Over a dozen opponents – mostly members of local building departments and fire safety organizations – expressed their opposition to HB 128 which would permit a general contractor or owner of specified buildings to enter into a contract with a third-party private inspector or a certified building department for building inspection.
The ability for contractors to use the bill to pick and choose their inspectors, thereby circumventing municipal inspection requirements, was a major concern of the witnesses. Josh Brown, director of communications for the Ohio Municipal League, emphasized the role of local building inspectors.
“Proponents have argued that building departments should compete with each other, effectively creating a free market in law enforcement,” he said. “However, nobody seriously believes that law enforcement officers should compete with each other to enforce the law. Citizens are not consumers of law enforcement.”
There was general consensus among the opponents that the Ohio Board of Building Standards ought to remain the sole authority for inspections in the state, and that permission for contractors to request independent inspections would lead to chaos.
“This rule change would undermine the OBBS existence,” wrote Neal Dorenkott, member of the North Central Ohio Building Officials Association. “This would send the inspection process back in time; it could be an example of the ‘fox guarding the hen house.'”
Several witnesses suggested that some of the issues raised in the bill ought to be dealt with at the level of the OBBS.

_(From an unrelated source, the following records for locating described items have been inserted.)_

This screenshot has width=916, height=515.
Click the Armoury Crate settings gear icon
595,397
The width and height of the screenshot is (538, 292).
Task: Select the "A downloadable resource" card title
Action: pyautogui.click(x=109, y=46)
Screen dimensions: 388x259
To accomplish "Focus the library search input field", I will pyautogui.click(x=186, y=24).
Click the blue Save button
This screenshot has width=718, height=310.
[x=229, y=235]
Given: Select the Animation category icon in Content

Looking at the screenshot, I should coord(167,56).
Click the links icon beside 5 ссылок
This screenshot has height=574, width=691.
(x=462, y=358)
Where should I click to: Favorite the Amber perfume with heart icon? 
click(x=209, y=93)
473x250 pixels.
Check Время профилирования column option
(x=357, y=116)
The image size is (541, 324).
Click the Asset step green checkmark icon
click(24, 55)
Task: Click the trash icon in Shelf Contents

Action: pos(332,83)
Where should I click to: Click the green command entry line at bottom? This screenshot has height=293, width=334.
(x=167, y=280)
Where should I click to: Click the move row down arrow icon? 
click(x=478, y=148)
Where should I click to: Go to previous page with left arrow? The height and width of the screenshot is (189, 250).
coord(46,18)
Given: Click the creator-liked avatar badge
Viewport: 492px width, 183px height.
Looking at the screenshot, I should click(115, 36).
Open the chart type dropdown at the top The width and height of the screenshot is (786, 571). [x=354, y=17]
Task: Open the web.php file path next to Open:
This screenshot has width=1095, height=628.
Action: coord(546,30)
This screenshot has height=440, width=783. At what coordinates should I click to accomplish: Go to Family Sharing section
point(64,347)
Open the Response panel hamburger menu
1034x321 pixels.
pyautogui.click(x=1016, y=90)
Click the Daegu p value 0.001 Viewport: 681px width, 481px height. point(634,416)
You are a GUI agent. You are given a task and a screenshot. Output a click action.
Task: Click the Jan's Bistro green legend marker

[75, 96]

Bryan Parker, president of the Miami Valley Building Council, has been on both sides of the appeals process – as a contractor and an inspector. He said the OBBS listens and is fair, and the board is quite capable of handling complaints from contractors. The issues of timeliness
Jonathan Westendorf, fire chief for the city of Franklin, provided opponent testimony on behalf of the Ohio Fire Chiefs’ Association. He said that there is often a great deal of collaboration between fire safety inspectors and building officials, given that fire officials take up authority once the inspector’s office provides a certificate of occupancy to a successfully inspected building. He argued against the bill on the grounds that building officials and inspectors act as a law enforcement officers with responsibility beyond that of just an inspector. He also shared concerns that a provision in which contractors would pay inspection fees to third-party inspectors would essentially make the construction industry self-regulating.
He expressed concerns that the bill contains no provisions ensuring continued collaboration between the fire safety community and third party inspectors, as well as about the 24-hour deadline provision and possible degradation of safety standards.